» **ISTRUZIONI**: Prosegui l'articolo qui sotto sulle parole di Andrea Agnelli e la crisi della Serie A, ripartendo subito dopo l'ultima frase riportata.

» **FONTE**:
CALCIOMERCATO
Calciomercato e crisi Serie A: Guido Vaciago ricorda le parole di Andrea Agnelli
Undici anni fa Andrea Agnelli denunciava i problemi del calcio italiano: stadi vecchi, gap economico e giovani trascurati. Nulla è cambiato

Andrea Agnelli e il monito sul calcio italiano: le parole (attualissime) di undici anni fa
Il calciomercato povero della Serie A, gli stadi obsoleti, il gap economico con i grandi club europei e la necessità di investire sui talenti: tutto già previsto dall’ex presidente della Juventus. Le riflessioni di Guido Vaciago su Tuttosport riportano alla luce una lettera del 2014 che sembra scritta oggi.
Il dibattito sul calciomercato italiano e sulla competitività della Serie A è tornato centrale in queste settimane. Il direttore di Tuttosport, Guido Vaciago, ha ricordato come molte delle criticità odierne fossero già state denunciate più di dieci anni fa da Andrea Agnelli, allora presidente della Juventus.

» **DATI MOSTRATI**:
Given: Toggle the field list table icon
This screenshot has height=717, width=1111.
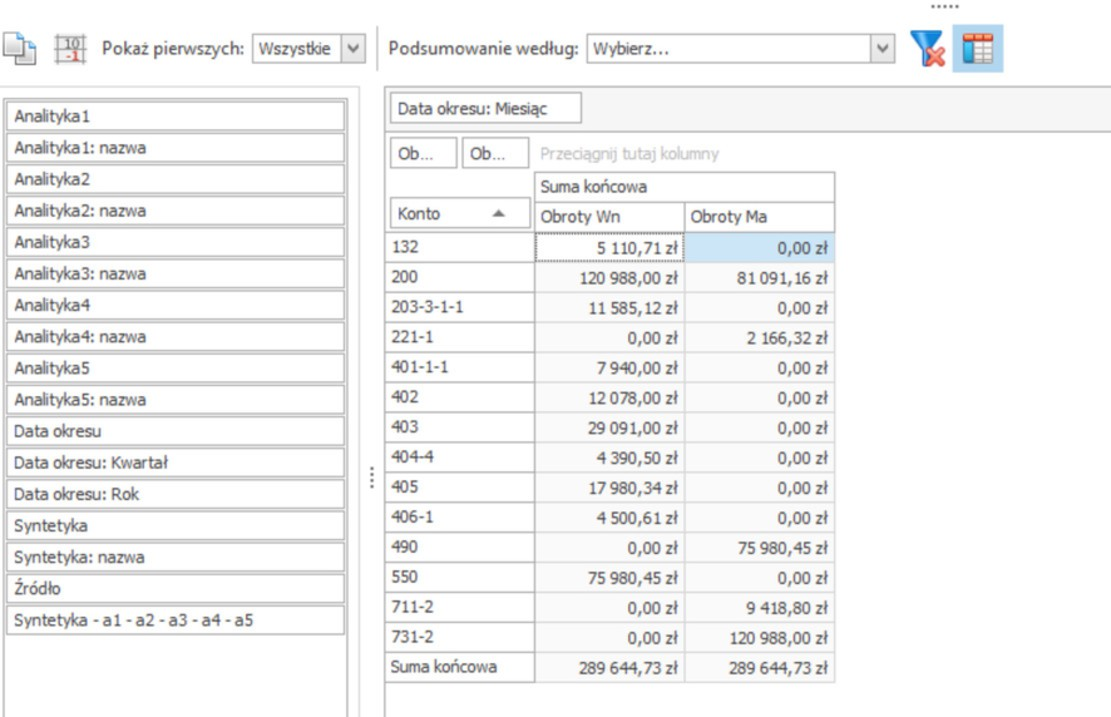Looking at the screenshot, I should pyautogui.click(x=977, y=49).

* * *

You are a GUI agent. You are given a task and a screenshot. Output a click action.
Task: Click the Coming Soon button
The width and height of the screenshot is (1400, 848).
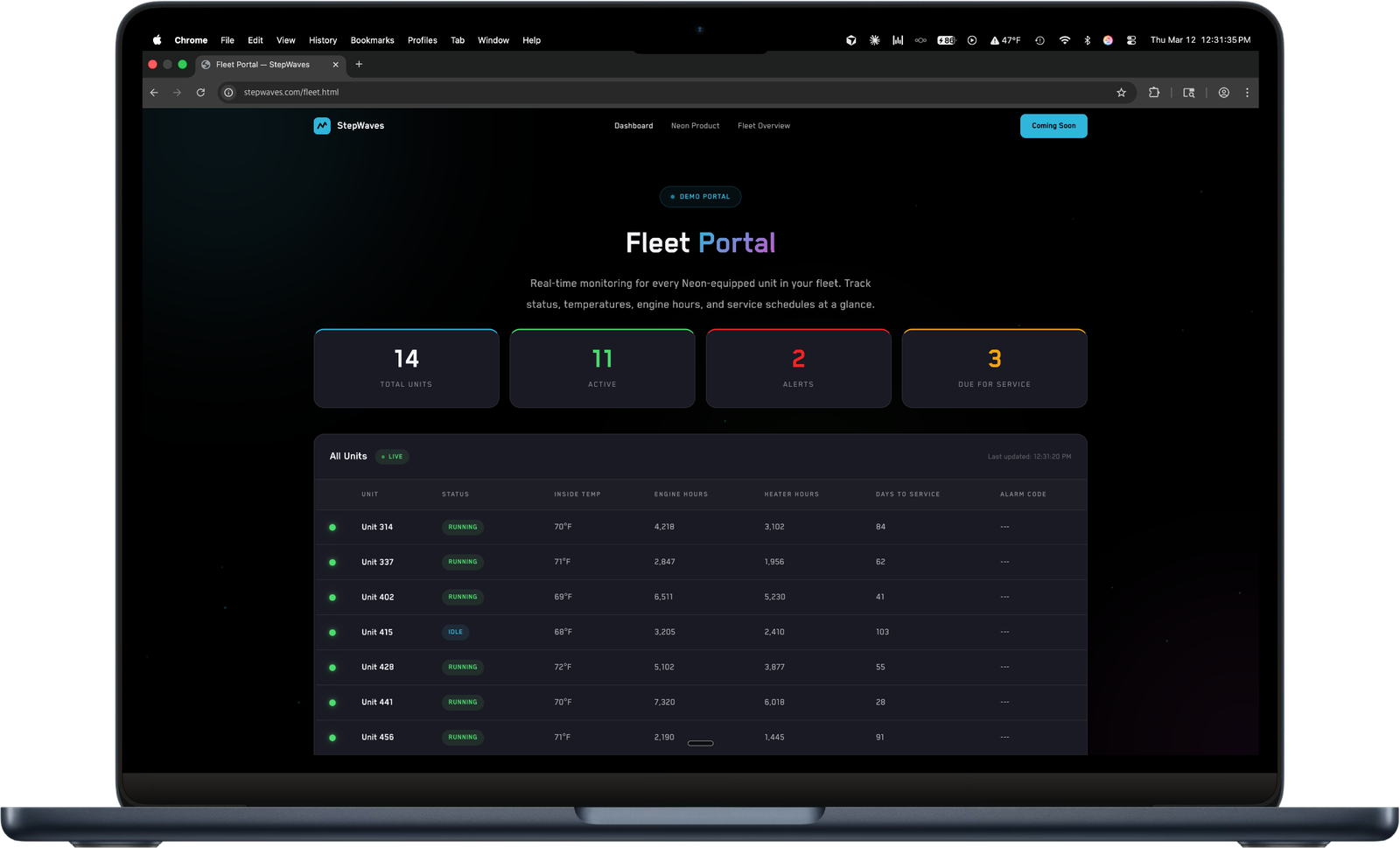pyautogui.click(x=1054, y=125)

...

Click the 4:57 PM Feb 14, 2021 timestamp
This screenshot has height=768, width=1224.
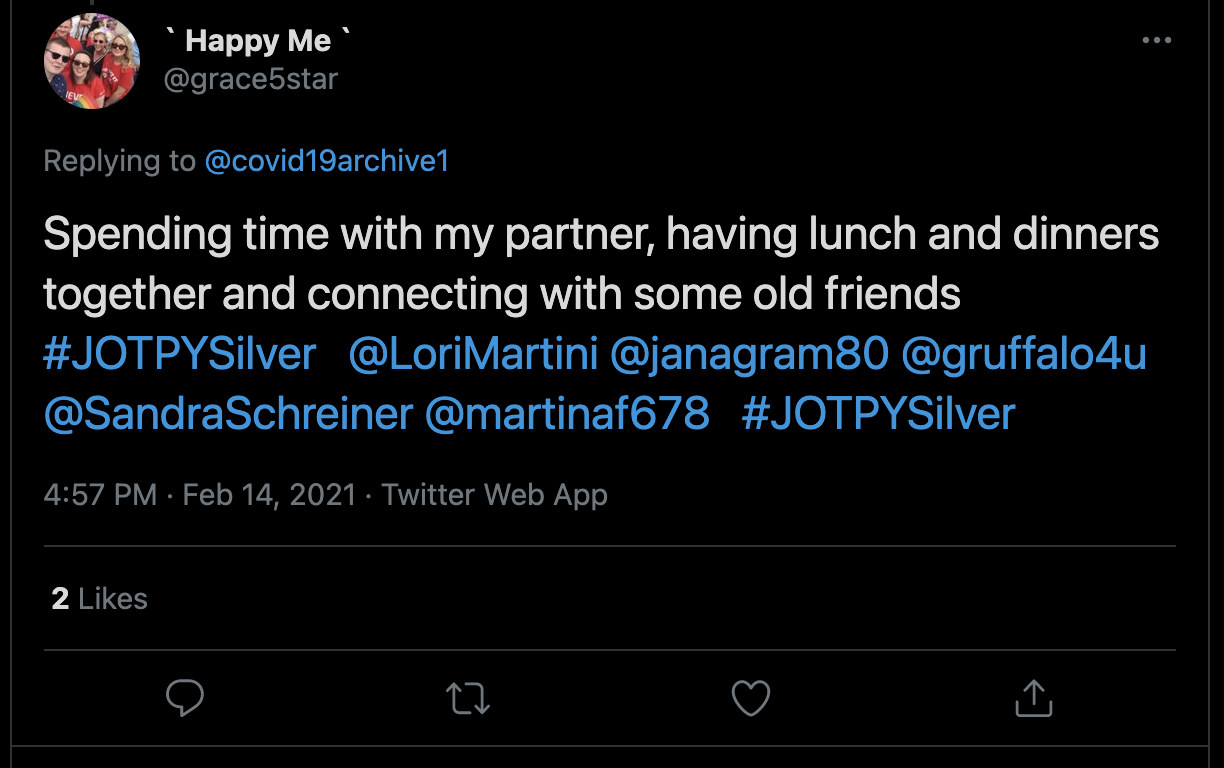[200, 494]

» **LA RISPOSTA**:
Le parole di Vaciago
Riportiamo integralmente l’estratto dell’analisi pubblicata da Tuttosport:
«Non stiamo assistendo a un calciomercato particolarmente ricco per la Serie A, che vede alcuni grandi talenti emigrare e attira grandi campioni solo se nell’ultima parte della loro carriera. Per il resto è singolare vedere come alcuni grandi club, che un tempo partecipavano alle aste per i fenomeni con il Real o lo United, ora semmai ne accolgano gli esuberi (o proprio gli scarti) e contendano i giocatori alla dodicesima in classifica della Premier. Una situazione sulla quale è intervenuto Andrea Agnelli.
I fatturati: «Le sfide che dovremo affrontare nei prossimi anni sono ancora più impegnative. I fondamentali economici dei competitor internazionali ci mettono di fronte ad una realtà evidente: il gap con i migliori club europei rimane elevato e il divario va ridotto per permetterci di aspirare a risultati in linea con la nostra storia internazionale. I nostri principali competitor, Real Madrid, Barcellona, Bayern Monaco, Manchester United ci hanno distanziato nettamente sul piano del fatturato. Nessuna società italiana è riuscita a crescere al loro ritmo, sintomo di un limite strutturale. Spagna e Inghilterra hanno sviluppato brand globali con riflessi benefici sui singoli club, si cresce solo se il prodotto collettivo cresce».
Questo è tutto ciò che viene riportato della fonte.